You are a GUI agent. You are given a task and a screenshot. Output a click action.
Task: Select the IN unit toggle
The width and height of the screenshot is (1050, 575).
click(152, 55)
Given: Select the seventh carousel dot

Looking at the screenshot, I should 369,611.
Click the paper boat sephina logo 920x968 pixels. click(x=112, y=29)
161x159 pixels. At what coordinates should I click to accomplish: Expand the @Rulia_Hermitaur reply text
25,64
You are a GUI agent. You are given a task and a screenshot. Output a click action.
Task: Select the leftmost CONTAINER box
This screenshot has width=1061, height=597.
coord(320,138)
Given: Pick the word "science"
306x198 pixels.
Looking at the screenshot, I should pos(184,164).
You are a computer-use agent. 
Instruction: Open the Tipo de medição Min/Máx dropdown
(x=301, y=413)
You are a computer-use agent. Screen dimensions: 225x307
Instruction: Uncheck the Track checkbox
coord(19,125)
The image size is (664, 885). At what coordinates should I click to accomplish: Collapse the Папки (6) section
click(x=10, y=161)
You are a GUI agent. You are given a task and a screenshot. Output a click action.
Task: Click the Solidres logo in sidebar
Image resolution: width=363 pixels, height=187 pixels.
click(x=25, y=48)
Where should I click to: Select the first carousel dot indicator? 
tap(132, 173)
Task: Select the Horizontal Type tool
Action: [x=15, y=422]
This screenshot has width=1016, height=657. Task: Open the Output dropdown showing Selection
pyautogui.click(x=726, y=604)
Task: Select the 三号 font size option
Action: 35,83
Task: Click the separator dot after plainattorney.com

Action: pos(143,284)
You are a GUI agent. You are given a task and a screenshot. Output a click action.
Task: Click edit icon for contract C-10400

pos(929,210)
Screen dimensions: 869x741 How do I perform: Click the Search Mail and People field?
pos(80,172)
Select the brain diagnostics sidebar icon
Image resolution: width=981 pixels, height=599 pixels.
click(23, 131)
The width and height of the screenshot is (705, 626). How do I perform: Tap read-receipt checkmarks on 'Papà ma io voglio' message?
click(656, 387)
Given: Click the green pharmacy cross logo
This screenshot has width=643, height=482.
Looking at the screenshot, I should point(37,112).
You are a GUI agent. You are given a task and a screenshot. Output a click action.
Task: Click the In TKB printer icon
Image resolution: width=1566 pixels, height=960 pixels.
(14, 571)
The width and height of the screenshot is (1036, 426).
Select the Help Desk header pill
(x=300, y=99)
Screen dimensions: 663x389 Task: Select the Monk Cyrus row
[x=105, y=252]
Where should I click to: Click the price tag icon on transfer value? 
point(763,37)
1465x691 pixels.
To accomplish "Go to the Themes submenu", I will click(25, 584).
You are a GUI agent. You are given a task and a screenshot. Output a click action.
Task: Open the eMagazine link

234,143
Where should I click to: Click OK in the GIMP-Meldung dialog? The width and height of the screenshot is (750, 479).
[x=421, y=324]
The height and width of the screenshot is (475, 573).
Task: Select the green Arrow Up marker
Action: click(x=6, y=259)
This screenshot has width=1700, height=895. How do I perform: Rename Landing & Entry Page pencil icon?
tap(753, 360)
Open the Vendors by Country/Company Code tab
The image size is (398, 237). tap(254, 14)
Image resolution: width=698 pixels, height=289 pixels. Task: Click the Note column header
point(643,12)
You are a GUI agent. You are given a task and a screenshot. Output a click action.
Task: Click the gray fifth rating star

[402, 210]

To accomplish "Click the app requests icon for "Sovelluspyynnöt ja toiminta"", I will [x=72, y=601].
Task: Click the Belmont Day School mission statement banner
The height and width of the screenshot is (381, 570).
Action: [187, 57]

________

Output the listing above in its entirety, exactly as given.

You are a GUI agent. You are given a task and a screenshot. Output a click action.
Task: Select the IN unit toggle
The width and height of the screenshot is (1050, 575).
click(152, 55)
Given: Select the seventh carousel dot

Looking at the screenshot, I should 369,611.
Click the paper boat sephina logo 920x968 pixels. click(x=112, y=29)
161x159 pixels. At what coordinates should I click to accomplish: Expand the @Rulia_Hermitaur reply text
25,64
You are a GUI agent. You are given a task and a screenshot. Output a click action.
Task: Select the leftmost CONTAINER box
This screenshot has width=1061, height=597.
coord(320,138)
Given: Pick the word "science"
306x198 pixels.
Looking at the screenshot, I should pos(184,164).
You are a computer-use agent. 
Instruction: Open the Tipo de medição Min/Máx dropdown
(x=301, y=413)
You are a computer-use agent. Screen dimensions: 225x307
Instruction: Uncheck the Track checkbox
coord(19,125)
The image size is (664, 885). At what coordinates should I click to accomplish: Collapse the Папки (6) section
click(x=10, y=161)
You are a GUI agent. You are given a task and a screenshot. Output a click action.
Task: Click the Solidres logo in sidebar
Image resolution: width=363 pixels, height=187 pixels.
click(x=25, y=48)
Where should I click to: Select the first carousel dot indicator? 
tap(132, 173)
Task: Select the Horizontal Type tool
Action: [x=15, y=422]
This screenshot has width=1016, height=657. Task: Open the Output dropdown showing Selection
pyautogui.click(x=726, y=604)
Task: Select the 三号 font size option
Action: 35,83
Task: Click the separator dot after plainattorney.com

Action: pos(143,284)
You are a GUI agent. You are given a task and a screenshot. Output a click action.
Task: Click edit icon for contract C-10400

pos(929,210)
Screen dimensions: 869x741 How do I perform: Click the Search Mail and People field?
pos(80,172)
Select the brain diagnostics sidebar icon
Image resolution: width=981 pixels, height=599 pixels.
click(23, 131)
The width and height of the screenshot is (705, 626). How do I perform: Tap read-receipt checkmarks on 'Papà ma io voglio' message?
click(656, 387)
Given: Click the green pharmacy cross logo
This screenshot has width=643, height=482.
Looking at the screenshot, I should point(37,112).
You are a GUI agent. You are given a task and a screenshot. Output a click action.
Task: Click the In TKB printer icon
Image resolution: width=1566 pixels, height=960 pixels.
(14, 571)
The width and height of the screenshot is (1036, 426).
Select the Help Desk header pill
(x=300, y=99)
Screen dimensions: 663x389 Task: Select the Monk Cyrus row
[x=105, y=252]
Where should I click to: Click the price tag icon on transfer value? 
point(763,37)
1465x691 pixels.
To accomplish "Go to the Themes submenu", I will click(25, 584).
You are a GUI agent. You are given a task and a screenshot. Output a click action.
Task: Open the eMagazine link

234,143
Where should I click to: Click OK in the GIMP-Meldung dialog? The width and height of the screenshot is (750, 479).
[x=421, y=324]
The height and width of the screenshot is (475, 573).
Task: Select the green Arrow Up marker
Action: click(x=6, y=259)
This screenshot has width=1700, height=895. How do I perform: Rename Landing & Entry Page pencil icon?
tap(753, 360)
Open the Vendors by Country/Company Code tab
The image size is (398, 237). tap(254, 14)
Image resolution: width=698 pixels, height=289 pixels. Task: Click the Note column header
point(643,12)
You are a GUI agent. You are given a task and a screenshot. Output a click action.
Task: Click the gray fifth rating star

[402, 210]

To accomplish "Click the app requests icon for "Sovelluspyynnöt ja toiminta"", I will [x=72, y=601].
Task: Click the Belmont Day School mission statement banner
The height and width of the screenshot is (381, 570).
Action: [187, 57]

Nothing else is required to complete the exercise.